The Saskatchewan government is expanding the provincial sales tax (PST) base starting October, according to the 2022-23 budget.

This means people will have to pay an extra six per cent on admission and entertainment charges, including gym, golf and curling memberships.

"This is just a slap in the face," said Blake MacDonald, president of Orangetheory Fitness Canada.

"We should be part of the solution here, not lumped in with smoking and going to a football game."

In addition to announcing the PST on admissions and entertainment, the Saskatchewan government will also increase the tobacco tax by two cents per cigarette.

Fitness industry is surprised and 'outraged'

The fitness industry has already been hit hard during the pandemic due to restrictions, said MacDonald.

His company is barely back to 60 per cent of their pre-COVID revenue, he said. He thinks that instead of taxing the industry, the government should look into a fitness tax deduction.

"We're just a little baffled by the whole thing," he said.

"We are not out of the pandemic yet. The government needs to be thinking about how do we incentivize people to look after themselves better and reduce future health-care costs."

MacDonald referred to a 2021 report from the Agrifoods Analytics Lab at Dalhousie University which found that 42.3 per cent of Canadians said they had gained weight unintentionally during the pandemic.

The additional six per cent PST will make a difference for clients at Orangetheory Fitness studios, he said.

MacDonald is particularly concerned about the signal this move by the province sends to consumers, he said, especially now when some are still leery about getting out and coming to places like gyms.

"People are scratching their heads," he said.

"It's a mind boggling move for people who are … doing nothing other than trying to look after their health, wellness and well-being."

Provided by Blake MacDonald
Provided by Blake MacDonald

The Fitness Industry Council of Canada (FIC) released a similar message on Thursday.

The council is "outraged" over the province's announcement, it said in its release.

"This comes at a time where we are trying to get people back to the gym, to improve the health of Canadians, and to increase our physical activity levels," said Sara Hodson, president of the Fitness Industry Council of Canada in the release.

"Our physical and mental health has deteriorated over the last two years and physical activity is essential to reverse this."

Province will also apply PST to museum admissions

The tax is also being added to hunting and fishing guide fees and outfitter services, as well as tickets for fairs, rodeos, conferences, trade shows and arts and crafts shows.

It will also be tacked on to admission fees to movie theatres, professional theatre, museums, zoos and historical sites.

"We're still assessing what the potential impact is going to be with this change in PST to our programs and services," said Joan Kanigan, CEO of the Western Development Museum (WDM).

"Obviously, there's going to be a slight increase in admission charges as we add the PST to those costs."

The Western Development Museum has four locations in Saskatchewan – Moose Jaw, North Battleford, Saskatoon and Yorkton.
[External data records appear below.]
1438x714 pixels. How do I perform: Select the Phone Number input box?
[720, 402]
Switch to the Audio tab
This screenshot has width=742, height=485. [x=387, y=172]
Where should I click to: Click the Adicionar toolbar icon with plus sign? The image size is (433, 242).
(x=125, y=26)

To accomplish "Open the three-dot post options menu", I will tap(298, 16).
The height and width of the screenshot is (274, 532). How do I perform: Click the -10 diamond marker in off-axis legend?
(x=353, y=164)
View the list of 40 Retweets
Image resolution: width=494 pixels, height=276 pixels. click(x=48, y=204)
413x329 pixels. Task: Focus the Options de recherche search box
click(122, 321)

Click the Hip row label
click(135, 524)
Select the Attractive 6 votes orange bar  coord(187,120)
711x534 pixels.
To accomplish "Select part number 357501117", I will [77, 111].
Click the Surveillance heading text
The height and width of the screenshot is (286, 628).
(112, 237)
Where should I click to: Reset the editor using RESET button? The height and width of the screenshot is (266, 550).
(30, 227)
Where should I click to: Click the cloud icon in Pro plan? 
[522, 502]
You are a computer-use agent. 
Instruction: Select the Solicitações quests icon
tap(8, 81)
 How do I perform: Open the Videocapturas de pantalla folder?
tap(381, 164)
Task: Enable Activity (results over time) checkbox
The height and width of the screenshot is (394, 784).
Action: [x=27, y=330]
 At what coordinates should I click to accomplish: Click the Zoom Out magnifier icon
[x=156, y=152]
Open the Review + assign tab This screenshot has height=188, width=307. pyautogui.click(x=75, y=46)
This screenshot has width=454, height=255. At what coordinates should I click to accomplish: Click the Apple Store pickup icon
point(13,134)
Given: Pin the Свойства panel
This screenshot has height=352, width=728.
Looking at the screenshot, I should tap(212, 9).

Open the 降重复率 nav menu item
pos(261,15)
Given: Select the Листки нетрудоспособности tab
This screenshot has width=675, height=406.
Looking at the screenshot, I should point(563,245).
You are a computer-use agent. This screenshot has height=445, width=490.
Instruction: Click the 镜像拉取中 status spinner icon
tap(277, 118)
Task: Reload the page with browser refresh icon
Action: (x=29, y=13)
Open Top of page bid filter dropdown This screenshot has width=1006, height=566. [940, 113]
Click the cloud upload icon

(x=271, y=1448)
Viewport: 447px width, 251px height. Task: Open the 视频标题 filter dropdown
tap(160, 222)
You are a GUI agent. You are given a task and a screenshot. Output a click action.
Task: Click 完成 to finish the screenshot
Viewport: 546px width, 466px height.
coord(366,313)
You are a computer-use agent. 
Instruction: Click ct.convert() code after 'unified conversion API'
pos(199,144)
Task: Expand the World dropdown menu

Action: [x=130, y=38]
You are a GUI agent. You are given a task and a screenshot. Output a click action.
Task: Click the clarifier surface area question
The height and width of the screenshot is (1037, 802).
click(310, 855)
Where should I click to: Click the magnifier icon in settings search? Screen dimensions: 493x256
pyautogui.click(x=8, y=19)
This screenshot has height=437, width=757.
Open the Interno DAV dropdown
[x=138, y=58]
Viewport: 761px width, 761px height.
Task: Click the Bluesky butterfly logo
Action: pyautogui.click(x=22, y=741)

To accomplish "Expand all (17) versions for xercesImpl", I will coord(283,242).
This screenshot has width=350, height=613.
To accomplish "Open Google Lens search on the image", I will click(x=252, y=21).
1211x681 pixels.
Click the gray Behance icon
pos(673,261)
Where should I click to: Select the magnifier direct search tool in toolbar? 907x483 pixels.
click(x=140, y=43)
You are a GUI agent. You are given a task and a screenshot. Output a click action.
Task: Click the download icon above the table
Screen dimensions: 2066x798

Many of the WDM's programs might not be affected because they focus on children under 14 in school, said Kanigan.

Courtney Markewich/CBC
Courtney Markewich/CBC

The Western Development Museum, which is an arms-length agency of the province, has already started to look for ways of keeping barriers low for people who want to access the museums, according to its CEO.

This also includes online programming for Saskatchewan residents around the province, she said.

"We want everybody to be able to come and enjoy the WDM," said Kanigan.

"With inflation and rising costs, people are going to have to be a lot more thoughtful about how and where they spend their money and what they choose to do."

Museums across Saskatchewan might be affected differently by the potential PST on admission, she said, especially if they are smaller.

"Businesses and organizations that qualify as small suppliers for GST purposes and, as such, do not collect GST on taxable sales of admissions, entertainment and recreation, are also exempt from the collection of PST on these sales," explains the province in its PST information bulletin.

In its budget the government also said fundraisers where part of the cost of admission can reasonably be considered a donation to a charity are exempt.

In addition, tickets for school, university or minor league sports, amateur theatre productions that do not pay the artists, and services for certain recreational programs like sports or arts for children 14 years of age or under, operated by a public service body, will be exempt from the PST.

"It doesn't apply to your small town rodeos or events," said Finance Minister Donna Harpauer on Wednesday. "It's your larger events."

She said the expansion will generate about $21 million annually and targets events and services already taxed under the federal goods and services tax (GST).